(Collection entries)
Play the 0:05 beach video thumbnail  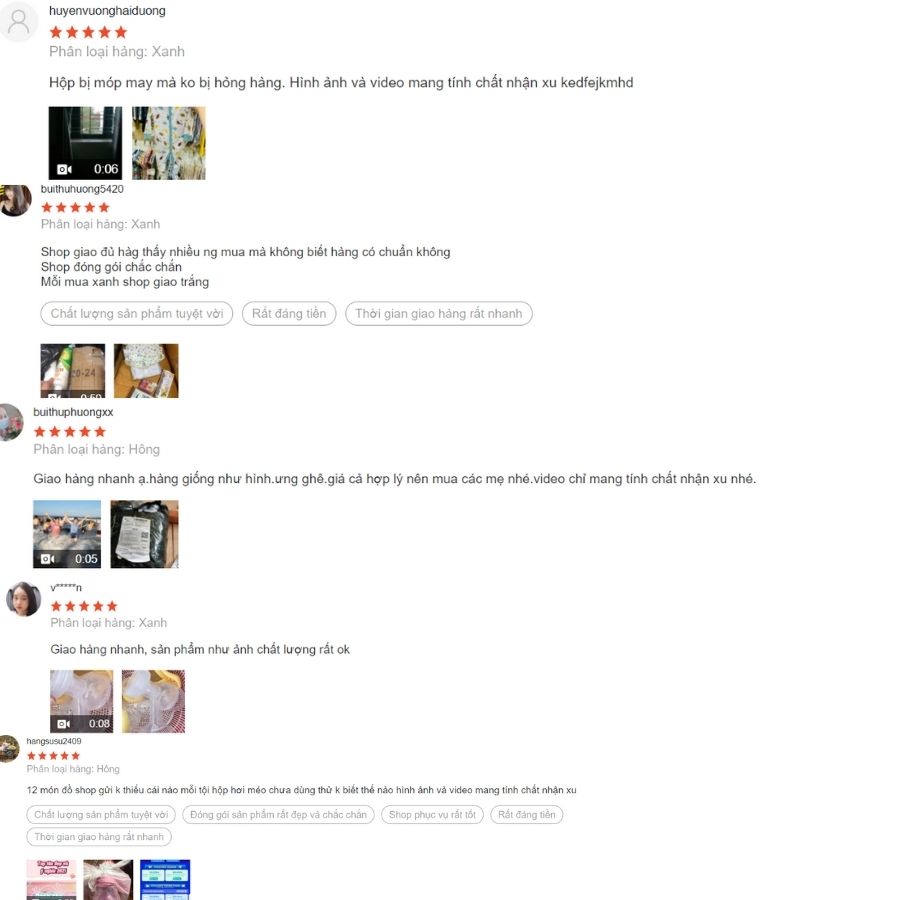67,534
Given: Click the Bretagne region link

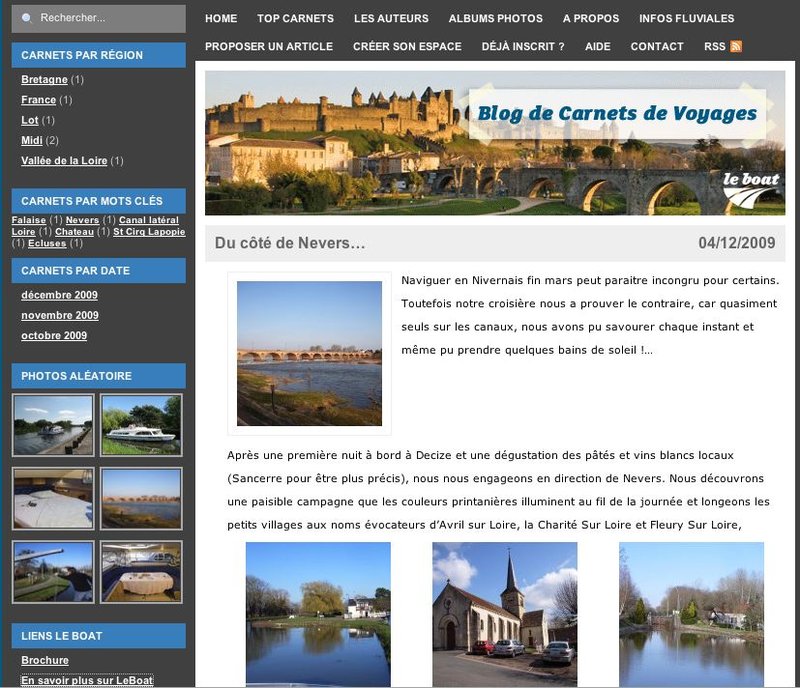Looking at the screenshot, I should pyautogui.click(x=44, y=79).
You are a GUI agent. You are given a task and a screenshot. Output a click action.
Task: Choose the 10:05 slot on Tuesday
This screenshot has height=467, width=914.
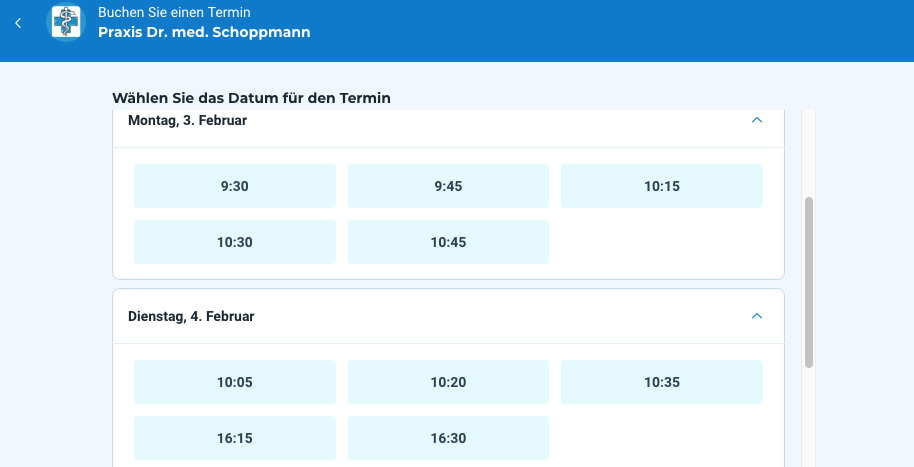(235, 382)
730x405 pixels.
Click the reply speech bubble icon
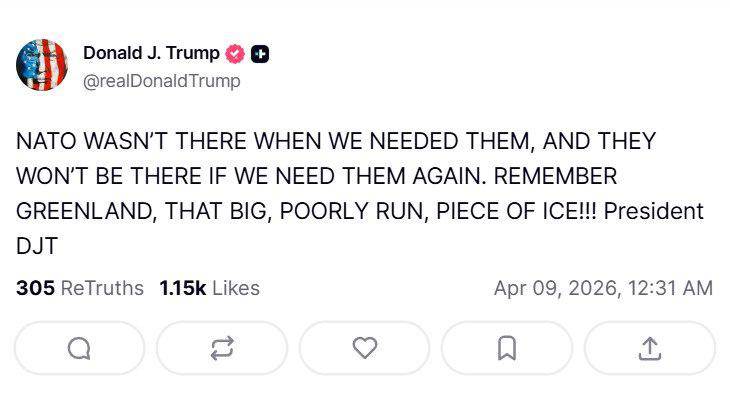79,347
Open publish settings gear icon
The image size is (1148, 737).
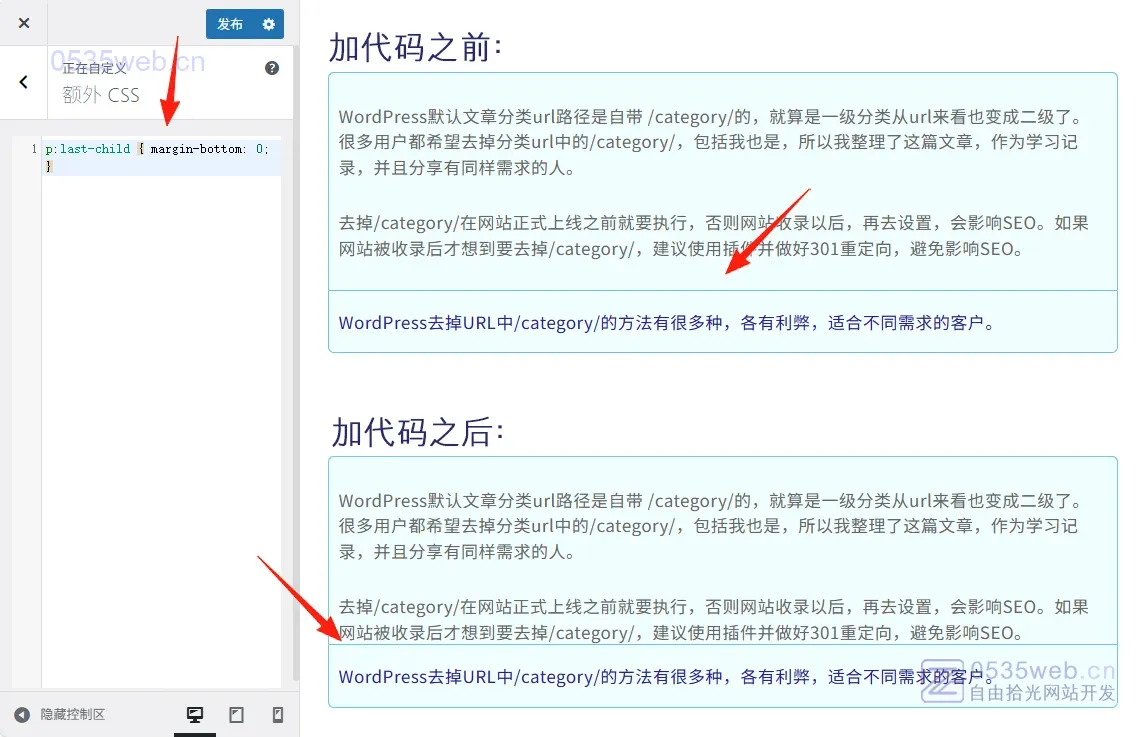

**Exercise aim:**
In the answer, give only the lines from the one containing "Given: Click the Bretagne region link" through the end of the records above, each reproduced exactly. Include no pictures.

**Output:**
Given: Click the Bretagne region link

Looking at the screenshot, I should pyautogui.click(x=44, y=79).
You are a GUI agent. You are given a task and a screenshot. Output a click action.
Task: Choose the 10:05 slot on Tuesday
This screenshot has height=467, width=914.
(235, 382)
730x405 pixels.
Click the reply speech bubble icon
79,347
Open publish settings gear icon
The image size is (1148, 737).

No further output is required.